Throughout all the excitement of the past weeks, Barron, a steady, dogged man, has been calmly pursuing his own course. From the first he has consistently been promising the public results, and now he has made his words good. Those who have intimated that he was talking in the air owe him handsome apologies. The events of last night further reveal that none of the other persons who have been busy investigating the affair has ever been within hailing distance of the truth. There is no one on the map today but Barron.
Nearly one hundred years ago a small cemetery was laid out on the banks of Callopus creek, a beautiful winding stream amidst silvan surroundings south of the rapidly growing city of Brooklyn. It was christened St. Aloysius'. The quaint coloured prints of that old time depict a beautiful spot with weeping willow trees hanging over the silvery stream, and a pretty wooden Gothic chapel by the entrance gates.

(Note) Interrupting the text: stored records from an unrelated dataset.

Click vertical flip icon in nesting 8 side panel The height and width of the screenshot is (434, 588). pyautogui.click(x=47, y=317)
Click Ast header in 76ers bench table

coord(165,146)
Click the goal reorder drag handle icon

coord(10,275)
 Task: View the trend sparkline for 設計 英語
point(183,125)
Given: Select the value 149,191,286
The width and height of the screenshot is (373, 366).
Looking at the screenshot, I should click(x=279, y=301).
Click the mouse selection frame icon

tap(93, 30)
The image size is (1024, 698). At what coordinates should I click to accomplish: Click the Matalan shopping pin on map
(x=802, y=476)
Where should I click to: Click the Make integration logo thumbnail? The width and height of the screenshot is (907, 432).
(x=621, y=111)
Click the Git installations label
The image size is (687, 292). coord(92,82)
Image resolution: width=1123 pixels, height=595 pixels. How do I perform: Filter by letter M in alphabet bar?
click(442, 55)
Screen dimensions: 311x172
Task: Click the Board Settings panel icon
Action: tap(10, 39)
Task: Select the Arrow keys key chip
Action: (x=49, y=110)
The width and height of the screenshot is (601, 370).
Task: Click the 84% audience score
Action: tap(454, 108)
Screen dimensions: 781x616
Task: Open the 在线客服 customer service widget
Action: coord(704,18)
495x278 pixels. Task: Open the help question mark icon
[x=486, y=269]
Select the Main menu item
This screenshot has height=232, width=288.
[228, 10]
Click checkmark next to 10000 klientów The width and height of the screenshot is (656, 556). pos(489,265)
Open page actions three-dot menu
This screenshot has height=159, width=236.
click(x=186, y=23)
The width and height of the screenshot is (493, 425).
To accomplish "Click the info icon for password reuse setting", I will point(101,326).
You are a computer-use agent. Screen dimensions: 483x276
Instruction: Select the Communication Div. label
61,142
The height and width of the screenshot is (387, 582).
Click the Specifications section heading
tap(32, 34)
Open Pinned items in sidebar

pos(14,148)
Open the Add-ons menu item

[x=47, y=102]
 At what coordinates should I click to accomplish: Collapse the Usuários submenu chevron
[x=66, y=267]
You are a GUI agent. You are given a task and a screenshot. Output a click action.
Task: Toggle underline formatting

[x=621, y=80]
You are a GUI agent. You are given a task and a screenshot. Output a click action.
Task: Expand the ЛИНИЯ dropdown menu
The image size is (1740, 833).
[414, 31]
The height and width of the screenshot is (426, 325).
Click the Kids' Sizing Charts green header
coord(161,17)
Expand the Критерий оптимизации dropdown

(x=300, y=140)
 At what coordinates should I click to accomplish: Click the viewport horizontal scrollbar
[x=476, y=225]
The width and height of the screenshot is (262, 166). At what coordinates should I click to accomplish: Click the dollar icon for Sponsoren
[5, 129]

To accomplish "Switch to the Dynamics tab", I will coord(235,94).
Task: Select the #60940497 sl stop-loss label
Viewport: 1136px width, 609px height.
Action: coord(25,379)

All that is changed now. The city spread with unlooked-for rapidity, and the cemetery filled up. The plea
sant stream became an evil-smelling canal, the fields disappeared under close-ranked factories and tenements. No permits for additional burials in St. Aloysius' have been issued for many years. The chapel burned down, and it was not worth while rebuilding it. Only the dead trunks of the willows remain, and the verdant grass was long ago choked by weeds. The spot bears an evil reputation in the vicinity. The superstitious believe it to be haunted by evil spirits. Such was the scene last night of the final act in the celebrated drama of the smoke bandit.
It now appears that the astute Walter A. Barron has been working all along on the theory that he would discover evidence of the bandit in a cemetery; an old and neglected cemetery, by preference. In and about New York there are many such places. In his patient search from one to another, Barron came at last to St. Aloysius'. There was an old receiving-vault there, dug into the side of the old creek-bank, lined and fronted with brick; closed by a gate of thick iron bars. Barron's falcon eyes informed him that the lock on the door had been tampered with. He had it opened.
J. G. Brannan, one of his operatives, was with him when he entered the place,—this was two weeks ago, but the secret has been carefully kept. A single glance inside revealed to them that they had reached their goal. A number of the glass bombs were strewn about, and the simple apparatus for making them. And this was not all. The musty receiving-vault was another Aladdin's cave. In a far corner was a pile of three suit-cases, each one bursting with greenbacks and yellowbacks of large and small denominations: $149,000 in all; or within a few hundreds of the total amount of the bandit's takings, previous to the Showalter robbery.
The money was removed, and the suit-cases left as found. It was at this juncture that Barron permitted himself to promise the public that the robber would be taken. From that moment there was never an hour that the vault was not under surveillance. It so happened that there was only suitable cover for one man; this was a niche between the cemetery wall and the trunk of a dead willow opposite the vault. The watcher was there, while his mates waited in a flat that had been hired on Fremont Street, a hundred yards distant. There were three men in all, and they stood watch, turn and turn about. On cold nights they relieved each other every hour. Barron himself stood his trick with the others. Two revolver shots was the agreed-upon signal in case the bandit returned to his lair.